Monday, 14 May 2018: 15:20
Room 603 (Washington State Convention Center)
Y. Cai (Global Fuel Cell Business, General Motors), K. Sasaki (Chemistry Department, Brookhaven National Laboratory), A. Kongkanand (Global Fuel Cell Business, General Motors), and R. R. Adzic (Chemistry Department, Brookhaven National Laboratory)

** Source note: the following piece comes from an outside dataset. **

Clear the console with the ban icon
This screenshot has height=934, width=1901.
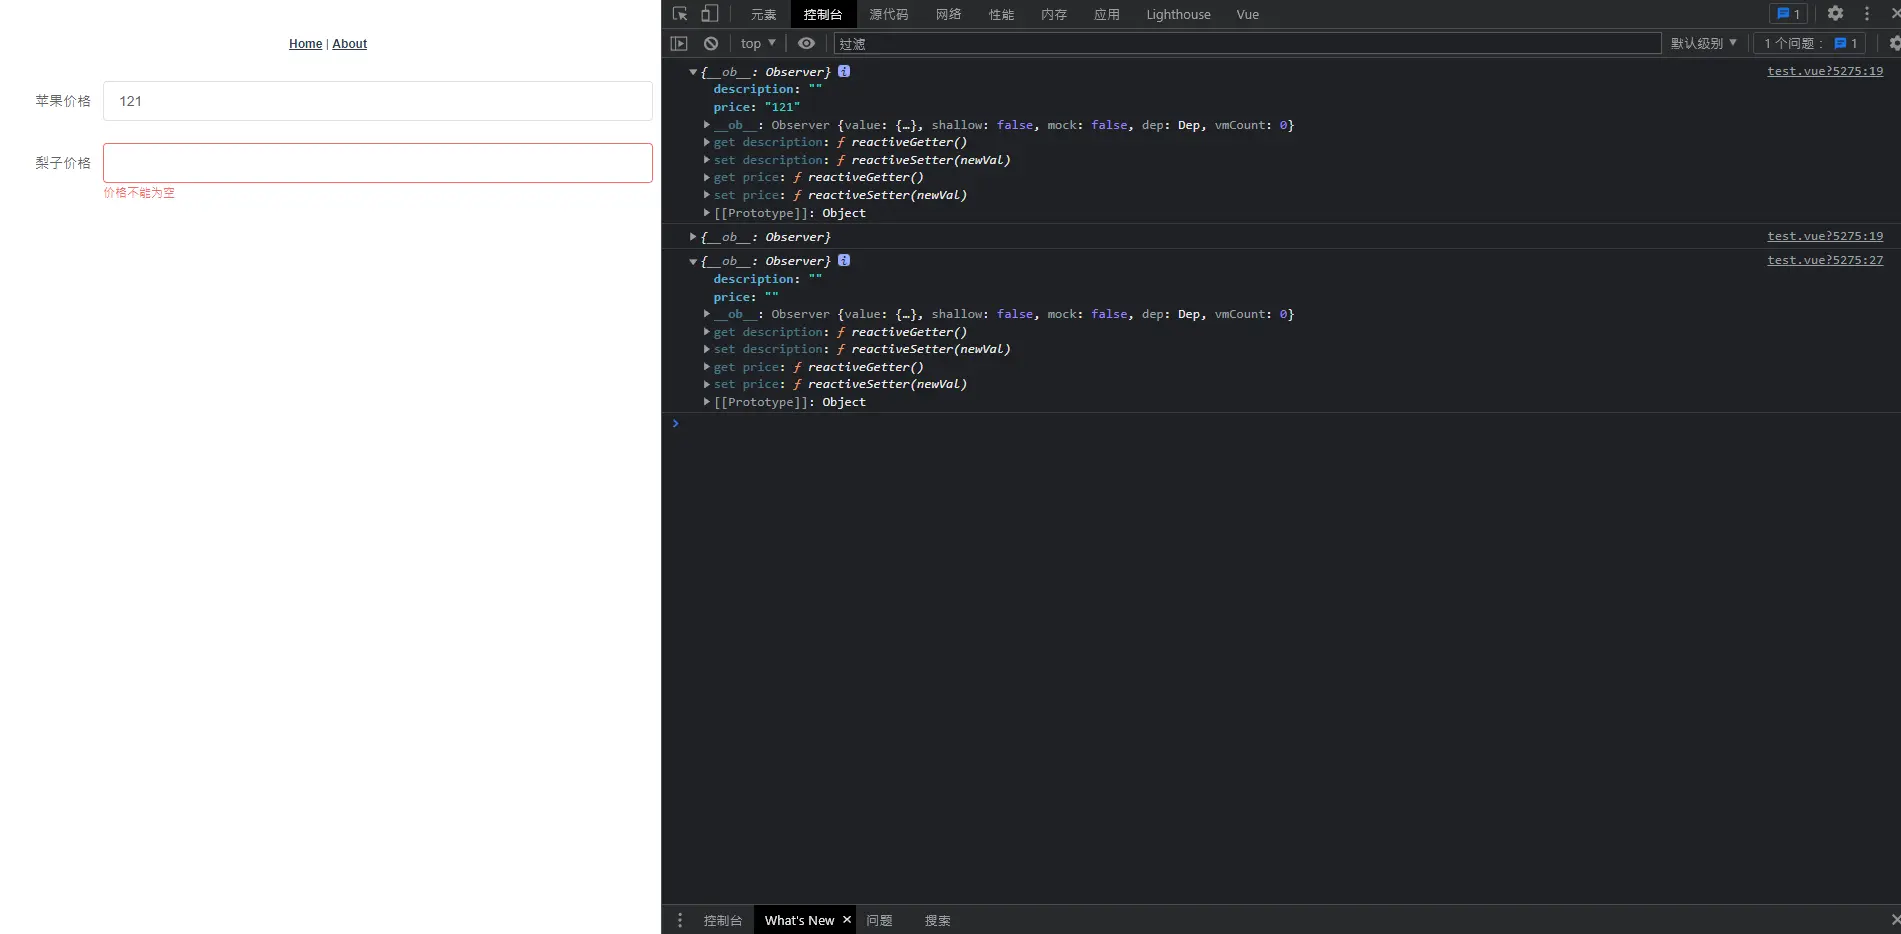click(x=711, y=43)
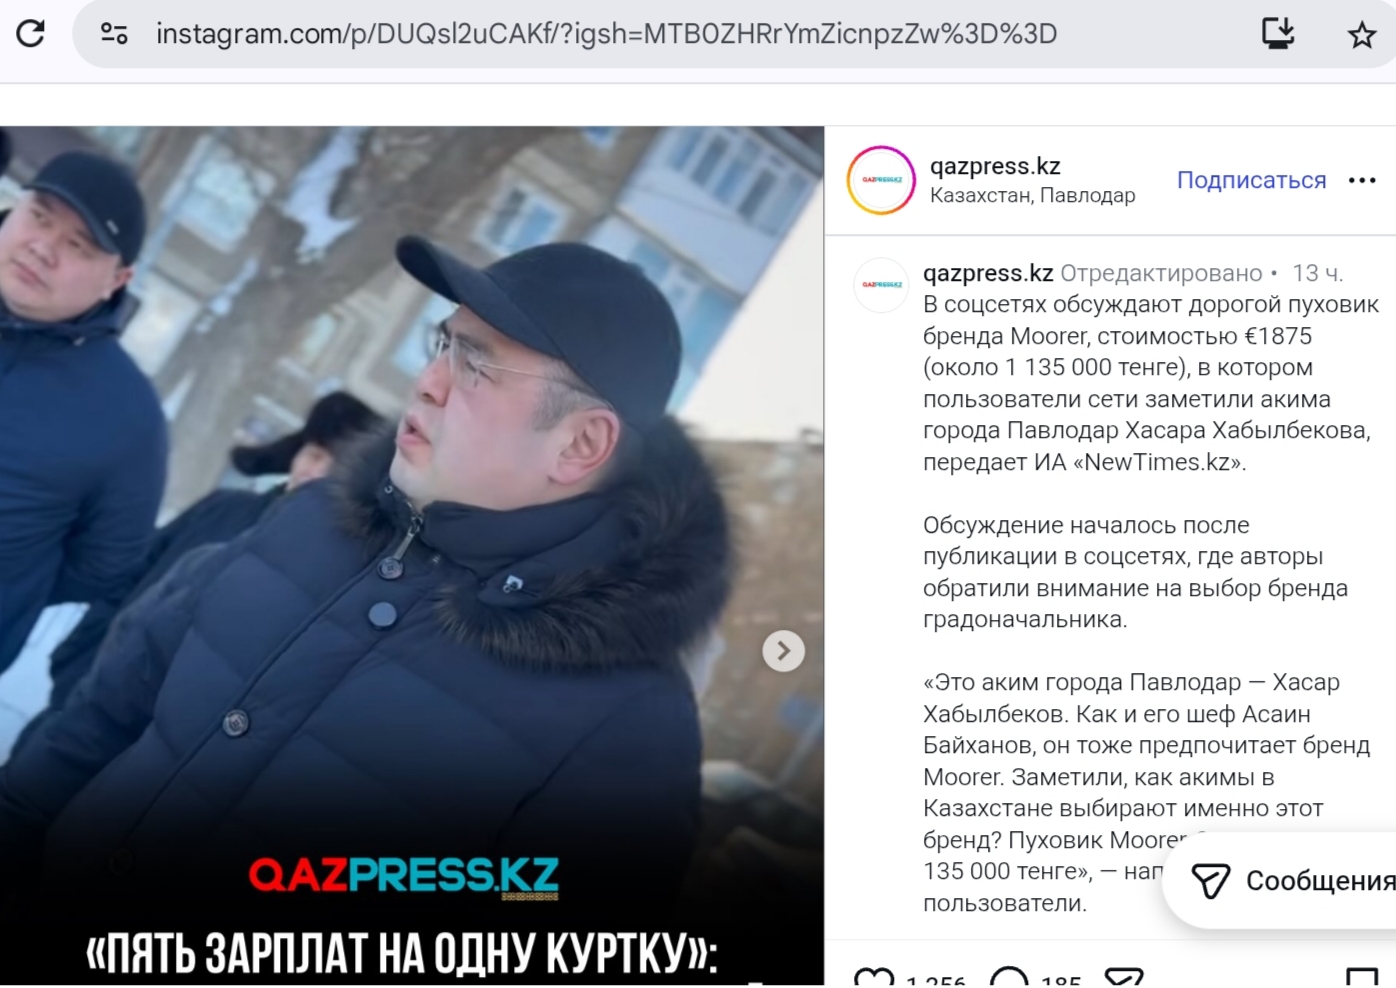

Since the first report of Pt monolayer core-shell catalysts by Adzic’s group(1), attractive owing to both their high Pt utilization and ECSAs, numerous efforts have been devoted to the development of these electrocatalysts for fuel cell applications(2-6). Although many varieties of core-shell catalysts have demonstrated improved activity and durability under RDE conditions, reports on the MEA-level tests are still limited(4). Moreover, since a majority of the reported core materials include significant precious metals (e.g. Pd, Au, etc.), the overall cost of the catalysts remains an ongoing concern. Further, the stability of non-precious metal components (Ni, Co, etc.) in the core still presents severe challenges precluding widespread adoption. To address these concerns, various efforts has been devoted to develop durable electrocatalysts with low or non-PGM cores. Nitridation of the core materials is one promising approach to realizing low cost, durable catalysts. Transition metal nitride cores have exhibited enhanced durability for the oxygen reduction reaction at the RDE level(6, 7). Here we report the development of metal nitrides as catalyst cores or support materials and their performance in fuel cell MEAs. Initial results show durability improvements coupled with higher retentions of Pt mass activities and electrochemical surface areas. These results indicate that Pt monolayer catalysts with metal nitride cores or supports are potential candidates for next-generation fuel cell electrocatalysts.

Reference

  1. R. Adzic, J. Zhang, K. Sasaki, M. Vukmirovic, M. Shao, J. Wang, A. Nilekar, M. Mavrikakis, J. Valerio and F. Uribe, Top. Catal., 46, 249 (2007).
  2. H. Yang, Angew. Chem., Int. Ed., 50, (2011).
  3. C. Koenigsmann, A. C. Santulli, K. Gong, M. B. Vukmirovic, W.-p. Zhou, E. Sutter, S. S. Wong and R. R. Adzic, J. Am. Chem. Soc., 133, (2011).
  4. K. Sasaki, H. Naohara, Y. Choi, Y. Cai, W.-F. Chen, P. Liu and R. R. Adzic, Nat Commun, 3, (2012).
  5. K. A. Kuttiyiel, K. Sasaki, Y. Choi, D. Su, P. Liu and R. R. Adzic, Nano Lett., 12, (2012).
  6. X. Tian, J. Luo, H. Nan, H. Zou, R. Chen, T. Shu, X. Li, Y. Li, H. Song, S. Liao and R. R. Adzic, J. Am. Chem. Soc., 138, (2016).
  7. K. A. Kuttiyiel, Y. Choi, S.-M. Hwang, G.-G. Park, T.-H. Yang, D. Su, K. Sasaki, P. Liu and R. R. Adzic, Nano Energy, 13, (2015).